#### [CONSEGNE SCRITTE]
A - Quali persone sono nominate nel brano sul documentario premiato alla Berlinale 2024? Elencale tutte.
B - Prosegui con un paragrafo il brano sul documentario premiato alla Berlinale 2024, riprendendo subito dopo la sua ultima frase.

#### [BRANO ESTRATTO]
E la cifra fantastica attraversa pure il primo movimento di questo documentario premiato con l’Orso d’Oro della Berlinale 2024. Allorché emergono dai sotterranei dei musei francesi in cui sono preservate, per essere accuratamente imballate e spedite alle terre d’origine, le opere del tesoro reale di Dahomey risorgono alla vita come da una cripta, attraverso uno sguardo della macchina da presa che le ammanta di una dimensione quasi mistica e sacrale.
Una voce cavernosa e carismatica, che fluttua con la nonchalance di un griot (i cantori itineranti dell’Africa occidentali) tra toni epici, lirici e ironici, accompagna il loro ritorno, in un sortilegio cinematografico orchestrato dall’elaborata combinazione del sonoro con l’accompagnamento delle affascinanti musiche di Wally Badarou e Dean Blunt. La voce è probabilmente quella di Re Gezo, sovrano raffigurato in una delle statue sulla rotta del ritorno e si esprime nella lingua del suo antico regno, il fon.
Una volta che le sculture hanno attraversato i flutti dell’oceano che le aveva viste trafugate e hanno raggiunto nuovamente l’Africa, Mati Diop si concentra sulla loro “accoglienza” nella terra d’origine, a più di cent’anni dalla loro partenza. E se la voce di Re Gezo è quella di un passato ‘rubato’, intriso di mito e intangibile meraviglia, dal presente del Benin si leva la polifonia plurale e sorprendente di un lungo e stimolante dibattito tra studenti universitari.

#### [DATI DISPONIBILI]
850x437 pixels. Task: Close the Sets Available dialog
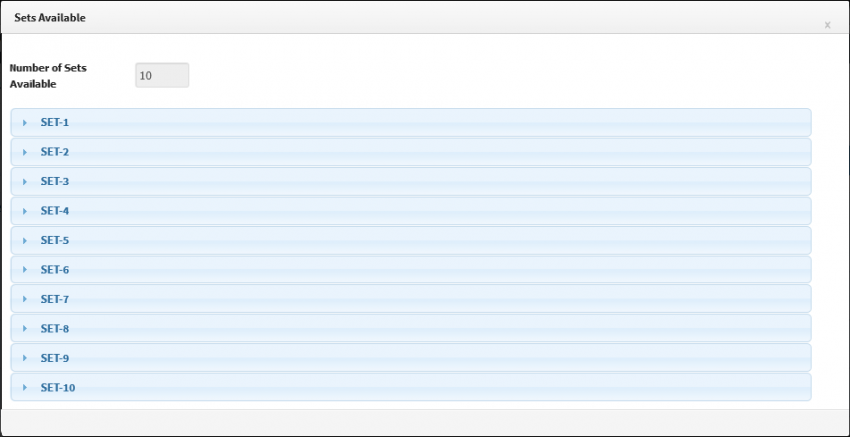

#### [RISPOSTE IN ORDINE]
A - Wally Badarou, Dean Blunt, Re Gezo, Mati Diop

B -
Il registro di Dahomey si adatta all’osservazione e all’ascolto e qui, lo stupore è ingenerato (giustamente) dalla profondità e dalla positiva provocatorietà delle opinioni degli studenti. In quel dibattito sulla restituzione degli artefatti, Mati Diop ci offre un prezioso controcampo sulla spinosa questione post-coloniale attraverso le molte domande e contraddizioni sollevate dagli studenti. Le questioni della memoria, del presente e dell’identità hanno per questi giovani una bruciante rilevanza che non ha nulla di pigramente accademico o di programmatico politicamente corretto. E non è un caso che una delle constatazioni più pregnanti e dolorose venga da una studentessa che articola il paradosso di una conversazione post-coloniale veicolata attraverso la lingua del colonizzatore.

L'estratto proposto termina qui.